• **Stated exercise**
Repeat the material below word for word, starting with its first line and ending after the line that contains "click(986, 43)".

• **The records**
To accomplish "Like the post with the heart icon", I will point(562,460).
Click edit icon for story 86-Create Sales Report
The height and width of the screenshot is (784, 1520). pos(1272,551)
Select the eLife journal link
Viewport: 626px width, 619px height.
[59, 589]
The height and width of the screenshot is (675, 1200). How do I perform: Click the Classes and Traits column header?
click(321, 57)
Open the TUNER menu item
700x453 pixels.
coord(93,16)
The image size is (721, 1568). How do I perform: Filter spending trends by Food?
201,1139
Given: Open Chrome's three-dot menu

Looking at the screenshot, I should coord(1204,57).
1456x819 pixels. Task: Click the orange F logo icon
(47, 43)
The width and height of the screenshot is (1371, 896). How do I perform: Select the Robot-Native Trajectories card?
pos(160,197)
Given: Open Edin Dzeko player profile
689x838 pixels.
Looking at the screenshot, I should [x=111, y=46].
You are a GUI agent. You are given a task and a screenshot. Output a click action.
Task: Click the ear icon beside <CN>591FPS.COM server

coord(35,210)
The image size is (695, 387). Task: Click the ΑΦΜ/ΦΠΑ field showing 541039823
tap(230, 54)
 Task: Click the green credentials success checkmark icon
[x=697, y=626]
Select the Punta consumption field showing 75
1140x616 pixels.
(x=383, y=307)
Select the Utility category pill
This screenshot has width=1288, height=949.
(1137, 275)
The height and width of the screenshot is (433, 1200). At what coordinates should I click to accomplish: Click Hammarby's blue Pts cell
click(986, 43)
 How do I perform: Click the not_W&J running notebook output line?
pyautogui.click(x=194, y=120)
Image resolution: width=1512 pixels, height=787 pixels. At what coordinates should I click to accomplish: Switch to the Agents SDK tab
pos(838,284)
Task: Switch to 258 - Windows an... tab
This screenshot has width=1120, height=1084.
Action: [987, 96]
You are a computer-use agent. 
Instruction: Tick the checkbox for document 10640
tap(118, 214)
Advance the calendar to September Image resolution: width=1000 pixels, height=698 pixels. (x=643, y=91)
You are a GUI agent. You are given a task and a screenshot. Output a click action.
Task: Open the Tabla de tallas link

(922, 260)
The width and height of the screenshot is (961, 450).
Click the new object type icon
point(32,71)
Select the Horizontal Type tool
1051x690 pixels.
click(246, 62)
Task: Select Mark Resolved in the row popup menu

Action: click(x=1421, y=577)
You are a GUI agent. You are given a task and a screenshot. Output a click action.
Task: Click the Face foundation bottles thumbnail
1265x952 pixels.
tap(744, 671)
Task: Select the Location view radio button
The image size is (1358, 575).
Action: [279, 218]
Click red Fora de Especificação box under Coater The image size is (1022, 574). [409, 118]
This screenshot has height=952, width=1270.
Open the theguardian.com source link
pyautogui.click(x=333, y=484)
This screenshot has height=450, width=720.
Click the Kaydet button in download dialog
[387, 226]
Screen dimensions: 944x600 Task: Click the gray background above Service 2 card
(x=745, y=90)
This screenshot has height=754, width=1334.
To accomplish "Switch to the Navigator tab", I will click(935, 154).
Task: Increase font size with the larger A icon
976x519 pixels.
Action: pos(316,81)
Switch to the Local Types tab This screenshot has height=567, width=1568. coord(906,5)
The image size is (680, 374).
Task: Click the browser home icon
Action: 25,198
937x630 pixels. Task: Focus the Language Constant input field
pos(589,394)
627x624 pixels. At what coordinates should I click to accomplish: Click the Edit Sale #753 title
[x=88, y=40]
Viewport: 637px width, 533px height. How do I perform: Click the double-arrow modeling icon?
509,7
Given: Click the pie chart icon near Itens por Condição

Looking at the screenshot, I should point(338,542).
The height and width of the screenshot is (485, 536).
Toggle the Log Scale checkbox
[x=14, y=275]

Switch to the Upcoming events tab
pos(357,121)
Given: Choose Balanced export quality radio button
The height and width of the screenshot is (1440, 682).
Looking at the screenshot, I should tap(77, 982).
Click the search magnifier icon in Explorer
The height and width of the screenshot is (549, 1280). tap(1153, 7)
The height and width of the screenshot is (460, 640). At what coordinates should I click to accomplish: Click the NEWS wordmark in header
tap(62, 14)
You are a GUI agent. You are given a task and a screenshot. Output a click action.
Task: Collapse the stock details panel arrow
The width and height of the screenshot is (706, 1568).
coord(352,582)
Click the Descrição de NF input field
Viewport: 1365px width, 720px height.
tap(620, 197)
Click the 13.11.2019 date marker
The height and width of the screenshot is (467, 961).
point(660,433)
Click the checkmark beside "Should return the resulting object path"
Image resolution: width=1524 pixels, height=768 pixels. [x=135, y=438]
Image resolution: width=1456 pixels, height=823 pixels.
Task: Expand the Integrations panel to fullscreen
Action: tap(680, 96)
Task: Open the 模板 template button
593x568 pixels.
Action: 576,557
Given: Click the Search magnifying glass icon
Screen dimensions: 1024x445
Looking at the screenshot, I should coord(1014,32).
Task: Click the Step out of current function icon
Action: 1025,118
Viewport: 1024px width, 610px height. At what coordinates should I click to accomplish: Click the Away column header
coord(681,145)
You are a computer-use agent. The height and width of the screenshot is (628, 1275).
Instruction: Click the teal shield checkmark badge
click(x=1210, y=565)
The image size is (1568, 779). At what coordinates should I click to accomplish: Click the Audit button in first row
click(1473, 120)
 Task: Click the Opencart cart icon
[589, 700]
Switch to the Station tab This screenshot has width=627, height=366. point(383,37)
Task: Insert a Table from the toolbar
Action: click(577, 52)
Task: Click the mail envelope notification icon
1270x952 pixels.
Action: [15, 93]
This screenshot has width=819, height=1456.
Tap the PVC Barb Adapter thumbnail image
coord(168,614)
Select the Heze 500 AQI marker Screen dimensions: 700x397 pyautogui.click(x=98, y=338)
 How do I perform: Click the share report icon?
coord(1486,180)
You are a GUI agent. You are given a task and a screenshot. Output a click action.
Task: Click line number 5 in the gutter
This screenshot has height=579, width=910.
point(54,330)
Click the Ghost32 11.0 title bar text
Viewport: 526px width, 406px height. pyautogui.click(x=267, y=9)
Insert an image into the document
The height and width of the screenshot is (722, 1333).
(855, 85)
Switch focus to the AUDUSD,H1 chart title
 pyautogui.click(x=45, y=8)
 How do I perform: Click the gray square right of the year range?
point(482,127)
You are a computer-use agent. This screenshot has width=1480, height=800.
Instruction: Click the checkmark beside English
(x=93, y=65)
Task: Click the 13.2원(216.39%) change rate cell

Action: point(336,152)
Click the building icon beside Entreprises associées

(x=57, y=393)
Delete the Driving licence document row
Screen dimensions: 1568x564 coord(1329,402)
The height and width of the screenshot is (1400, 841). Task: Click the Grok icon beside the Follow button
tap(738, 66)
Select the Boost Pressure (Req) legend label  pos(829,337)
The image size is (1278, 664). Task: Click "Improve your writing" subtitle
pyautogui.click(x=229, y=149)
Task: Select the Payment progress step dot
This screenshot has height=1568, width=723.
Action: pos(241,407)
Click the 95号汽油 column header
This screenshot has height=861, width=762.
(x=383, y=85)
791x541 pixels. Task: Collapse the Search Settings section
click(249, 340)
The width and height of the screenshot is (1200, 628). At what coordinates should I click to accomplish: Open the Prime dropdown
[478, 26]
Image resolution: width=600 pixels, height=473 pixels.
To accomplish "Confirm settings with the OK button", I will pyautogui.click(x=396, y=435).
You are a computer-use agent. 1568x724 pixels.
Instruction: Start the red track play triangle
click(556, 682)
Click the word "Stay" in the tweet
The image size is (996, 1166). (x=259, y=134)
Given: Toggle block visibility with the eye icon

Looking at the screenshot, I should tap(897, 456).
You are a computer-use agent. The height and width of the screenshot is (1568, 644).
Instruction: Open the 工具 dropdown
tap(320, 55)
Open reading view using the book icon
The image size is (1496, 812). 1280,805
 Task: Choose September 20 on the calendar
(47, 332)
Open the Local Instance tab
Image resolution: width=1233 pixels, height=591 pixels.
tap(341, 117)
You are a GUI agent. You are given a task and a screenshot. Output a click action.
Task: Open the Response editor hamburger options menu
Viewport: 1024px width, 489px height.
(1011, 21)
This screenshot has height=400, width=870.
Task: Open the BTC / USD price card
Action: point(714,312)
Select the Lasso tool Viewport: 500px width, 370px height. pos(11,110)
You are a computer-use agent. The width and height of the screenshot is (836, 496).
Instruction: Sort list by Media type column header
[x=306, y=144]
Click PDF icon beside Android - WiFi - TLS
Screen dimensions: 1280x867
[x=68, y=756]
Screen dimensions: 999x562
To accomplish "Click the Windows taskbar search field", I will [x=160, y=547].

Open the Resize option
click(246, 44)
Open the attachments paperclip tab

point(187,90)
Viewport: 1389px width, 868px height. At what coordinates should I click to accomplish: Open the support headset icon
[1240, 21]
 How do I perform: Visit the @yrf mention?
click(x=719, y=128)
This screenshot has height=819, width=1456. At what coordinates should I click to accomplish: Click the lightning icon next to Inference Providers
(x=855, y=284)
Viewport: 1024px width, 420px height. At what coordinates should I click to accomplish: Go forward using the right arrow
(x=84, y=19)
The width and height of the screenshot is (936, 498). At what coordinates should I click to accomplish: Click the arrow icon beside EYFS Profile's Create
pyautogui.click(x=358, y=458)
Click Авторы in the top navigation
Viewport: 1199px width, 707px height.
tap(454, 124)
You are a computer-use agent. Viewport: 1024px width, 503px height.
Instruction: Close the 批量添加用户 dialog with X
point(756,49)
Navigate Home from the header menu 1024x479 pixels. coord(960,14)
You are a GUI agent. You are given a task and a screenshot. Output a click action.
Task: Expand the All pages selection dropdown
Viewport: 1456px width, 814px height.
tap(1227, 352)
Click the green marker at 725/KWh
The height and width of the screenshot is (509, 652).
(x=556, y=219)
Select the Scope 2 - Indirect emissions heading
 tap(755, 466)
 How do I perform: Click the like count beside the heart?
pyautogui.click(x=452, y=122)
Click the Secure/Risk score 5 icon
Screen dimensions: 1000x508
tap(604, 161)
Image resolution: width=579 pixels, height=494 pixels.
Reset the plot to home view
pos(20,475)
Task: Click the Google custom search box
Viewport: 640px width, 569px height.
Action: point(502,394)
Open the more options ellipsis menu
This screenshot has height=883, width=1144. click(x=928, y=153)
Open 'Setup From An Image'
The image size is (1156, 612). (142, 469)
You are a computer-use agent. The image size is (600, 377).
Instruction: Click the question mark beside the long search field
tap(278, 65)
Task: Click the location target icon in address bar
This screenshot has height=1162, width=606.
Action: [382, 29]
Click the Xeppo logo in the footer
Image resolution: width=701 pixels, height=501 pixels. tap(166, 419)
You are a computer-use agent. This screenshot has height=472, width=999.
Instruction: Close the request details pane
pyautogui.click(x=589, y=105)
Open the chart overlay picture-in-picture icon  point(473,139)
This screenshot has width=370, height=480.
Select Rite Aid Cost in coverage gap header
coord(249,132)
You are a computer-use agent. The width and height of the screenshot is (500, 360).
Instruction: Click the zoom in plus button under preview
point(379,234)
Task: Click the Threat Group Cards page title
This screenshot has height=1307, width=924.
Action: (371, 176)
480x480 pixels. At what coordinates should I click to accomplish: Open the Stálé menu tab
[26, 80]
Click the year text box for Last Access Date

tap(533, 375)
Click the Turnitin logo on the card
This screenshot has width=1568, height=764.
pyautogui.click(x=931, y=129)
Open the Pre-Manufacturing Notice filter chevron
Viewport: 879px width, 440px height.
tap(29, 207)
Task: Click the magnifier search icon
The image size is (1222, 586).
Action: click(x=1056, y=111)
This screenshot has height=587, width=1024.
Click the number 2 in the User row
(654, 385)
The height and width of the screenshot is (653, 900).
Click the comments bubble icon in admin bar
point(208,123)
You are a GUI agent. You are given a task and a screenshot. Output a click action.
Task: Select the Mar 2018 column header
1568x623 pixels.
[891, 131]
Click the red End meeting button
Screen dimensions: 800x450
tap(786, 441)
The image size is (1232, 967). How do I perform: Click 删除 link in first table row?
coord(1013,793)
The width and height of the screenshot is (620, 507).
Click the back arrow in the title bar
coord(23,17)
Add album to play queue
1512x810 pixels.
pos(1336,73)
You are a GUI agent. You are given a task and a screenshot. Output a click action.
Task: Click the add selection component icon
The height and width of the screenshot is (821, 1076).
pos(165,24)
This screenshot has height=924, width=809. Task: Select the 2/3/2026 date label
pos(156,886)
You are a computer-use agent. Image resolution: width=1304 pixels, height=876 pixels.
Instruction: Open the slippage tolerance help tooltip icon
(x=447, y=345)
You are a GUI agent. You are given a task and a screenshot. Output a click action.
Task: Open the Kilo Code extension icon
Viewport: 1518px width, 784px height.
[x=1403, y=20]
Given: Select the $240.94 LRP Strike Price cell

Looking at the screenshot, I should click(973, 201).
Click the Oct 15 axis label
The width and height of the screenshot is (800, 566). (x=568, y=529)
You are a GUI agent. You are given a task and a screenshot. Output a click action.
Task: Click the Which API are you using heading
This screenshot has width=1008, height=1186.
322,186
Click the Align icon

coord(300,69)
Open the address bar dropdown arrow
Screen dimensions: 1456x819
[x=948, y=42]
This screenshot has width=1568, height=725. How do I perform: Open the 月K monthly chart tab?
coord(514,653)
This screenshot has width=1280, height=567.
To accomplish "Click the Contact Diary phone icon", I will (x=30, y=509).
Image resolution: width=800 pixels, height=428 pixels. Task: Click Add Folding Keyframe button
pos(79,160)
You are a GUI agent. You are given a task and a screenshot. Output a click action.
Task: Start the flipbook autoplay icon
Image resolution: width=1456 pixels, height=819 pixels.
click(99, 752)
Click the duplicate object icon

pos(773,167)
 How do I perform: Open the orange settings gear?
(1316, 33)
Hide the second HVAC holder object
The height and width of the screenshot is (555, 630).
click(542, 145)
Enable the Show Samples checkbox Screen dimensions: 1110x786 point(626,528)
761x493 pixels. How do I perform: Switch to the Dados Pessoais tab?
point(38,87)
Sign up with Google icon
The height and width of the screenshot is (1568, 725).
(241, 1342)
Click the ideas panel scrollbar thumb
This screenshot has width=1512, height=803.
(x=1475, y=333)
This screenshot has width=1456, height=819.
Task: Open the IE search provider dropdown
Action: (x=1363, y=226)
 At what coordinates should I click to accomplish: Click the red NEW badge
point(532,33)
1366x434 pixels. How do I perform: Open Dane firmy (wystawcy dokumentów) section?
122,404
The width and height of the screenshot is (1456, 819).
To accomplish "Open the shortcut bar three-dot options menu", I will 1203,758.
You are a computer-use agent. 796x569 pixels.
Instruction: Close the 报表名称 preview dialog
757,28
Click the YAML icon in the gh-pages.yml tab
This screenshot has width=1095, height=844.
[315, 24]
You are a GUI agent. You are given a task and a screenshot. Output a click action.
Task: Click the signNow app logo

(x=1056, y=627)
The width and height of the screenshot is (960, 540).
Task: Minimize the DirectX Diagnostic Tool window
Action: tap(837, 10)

• **Solution for this problem**
To accomplish "Like the post with the heart icon", I will point(562,460).
Click edit icon for story 86-Create Sales Report
The height and width of the screenshot is (784, 1520). pos(1272,551)
Select the eLife journal link
Viewport: 626px width, 619px height.
[59, 589]
The height and width of the screenshot is (675, 1200). How do I perform: Click the Classes and Traits column header?
click(321, 57)
Open the TUNER menu item
700x453 pixels.
coord(93,16)
The image size is (721, 1568). How do I perform: Filter spending trends by Food?
201,1139
Given: Open Chrome's three-dot menu

Looking at the screenshot, I should coord(1204,57).
1456x819 pixels. Task: Click the orange F logo icon
(47, 43)
The width and height of the screenshot is (1371, 896). How do I perform: Select the Robot-Native Trajectories card?
pos(160,197)
Given: Open Edin Dzeko player profile
689x838 pixels.
Looking at the screenshot, I should [x=111, y=46].
You are a GUI agent. You are given a task and a screenshot. Output a click action.
Task: Click the ear icon beside <CN>591FPS.COM server

coord(35,210)
The image size is (695, 387). Task: Click the ΑΦΜ/ΦΠΑ field showing 541039823
tap(230, 54)
 Task: Click the green credentials success checkmark icon
[x=697, y=626]
Select the Punta consumption field showing 75
1140x616 pixels.
(x=383, y=307)
Select the Utility category pill
This screenshot has width=1288, height=949.
(1137, 275)
The height and width of the screenshot is (433, 1200). At what coordinates should I click to accomplish: Click Hammarby's blue Pts cell
click(986, 43)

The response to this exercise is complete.